A Sunday School pupil learns the difference between toughness and manliness

"WHO'S A SISSY?"

[Of Special Interest to Children]

One Sunday morning in a Christian Science Sunday School a nine-year-old boy was misbehaving. He was punching, interrupting, and generally disturbing the members of his class, composed of boys and girls his own age. After the teacher had tried unsuccessfully to quiet him, she suddenly turned to the boy and said, "You're a sissy."

Much surprised by this unexpected remark, the boy was momentarily at a loss for words. Finally, he collected himself and said: "Who's a sissy? I'm not. I'm a tough guy. I can beat up all the kids in my neighborhood." After this outburst, he swaggered a bit in his chair as if to re-establish himself in the eyes of his classmates and prove that he was a "tough guy."

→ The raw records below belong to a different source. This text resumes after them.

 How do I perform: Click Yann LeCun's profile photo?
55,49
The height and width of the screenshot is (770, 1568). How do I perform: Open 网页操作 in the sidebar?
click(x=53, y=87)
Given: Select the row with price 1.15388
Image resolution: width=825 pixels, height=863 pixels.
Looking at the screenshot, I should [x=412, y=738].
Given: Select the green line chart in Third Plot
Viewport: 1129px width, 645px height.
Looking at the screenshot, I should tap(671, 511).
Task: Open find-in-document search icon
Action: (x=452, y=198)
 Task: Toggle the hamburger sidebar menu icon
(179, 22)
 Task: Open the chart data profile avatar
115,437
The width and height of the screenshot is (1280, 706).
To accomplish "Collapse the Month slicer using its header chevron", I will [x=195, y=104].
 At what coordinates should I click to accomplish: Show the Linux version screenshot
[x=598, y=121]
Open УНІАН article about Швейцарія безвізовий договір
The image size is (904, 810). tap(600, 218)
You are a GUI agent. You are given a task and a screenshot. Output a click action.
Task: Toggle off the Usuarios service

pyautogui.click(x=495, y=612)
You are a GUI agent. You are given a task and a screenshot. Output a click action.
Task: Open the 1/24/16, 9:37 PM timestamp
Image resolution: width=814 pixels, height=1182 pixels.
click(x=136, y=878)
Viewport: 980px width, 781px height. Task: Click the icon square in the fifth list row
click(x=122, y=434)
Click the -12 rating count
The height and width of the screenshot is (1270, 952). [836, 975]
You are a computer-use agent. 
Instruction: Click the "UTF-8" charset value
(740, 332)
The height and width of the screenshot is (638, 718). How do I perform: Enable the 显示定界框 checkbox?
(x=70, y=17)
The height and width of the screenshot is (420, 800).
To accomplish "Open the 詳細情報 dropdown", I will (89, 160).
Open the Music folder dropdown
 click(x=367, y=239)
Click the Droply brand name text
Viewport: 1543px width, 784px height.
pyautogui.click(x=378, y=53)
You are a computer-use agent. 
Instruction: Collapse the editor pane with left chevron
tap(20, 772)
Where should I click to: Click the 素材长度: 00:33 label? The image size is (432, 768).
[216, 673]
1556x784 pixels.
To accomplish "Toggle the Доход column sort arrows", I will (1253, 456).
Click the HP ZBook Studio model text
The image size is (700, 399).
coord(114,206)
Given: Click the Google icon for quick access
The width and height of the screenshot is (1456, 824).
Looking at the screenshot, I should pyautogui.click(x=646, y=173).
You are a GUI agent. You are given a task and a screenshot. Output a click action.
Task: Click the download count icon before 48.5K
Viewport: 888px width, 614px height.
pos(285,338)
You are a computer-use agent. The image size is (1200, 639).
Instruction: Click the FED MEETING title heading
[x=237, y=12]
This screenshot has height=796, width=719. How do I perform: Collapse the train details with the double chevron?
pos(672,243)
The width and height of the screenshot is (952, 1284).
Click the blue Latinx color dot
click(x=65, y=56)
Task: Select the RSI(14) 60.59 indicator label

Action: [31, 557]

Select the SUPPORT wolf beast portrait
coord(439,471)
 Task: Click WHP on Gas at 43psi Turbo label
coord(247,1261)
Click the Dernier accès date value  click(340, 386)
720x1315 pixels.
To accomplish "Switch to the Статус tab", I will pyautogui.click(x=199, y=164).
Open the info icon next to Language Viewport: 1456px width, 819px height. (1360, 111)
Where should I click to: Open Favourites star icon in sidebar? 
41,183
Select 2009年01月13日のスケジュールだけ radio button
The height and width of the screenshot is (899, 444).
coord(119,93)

This display of arrogance, however, did not ruffle his teacher, who said: "Today you've been acting like a sissy, because you have let error handle you and tell you just what to do and say. Mary Baker Eddy tells us that 'error is a coward before Truth' (Science and Health with Key to the Scriptures, p. 368). Then, if error is the coward, everyone who yields to error and sides with error is a sissy. Sometimes we have to be tough with error. We have to talk up to it and oppose it; but that takes courage."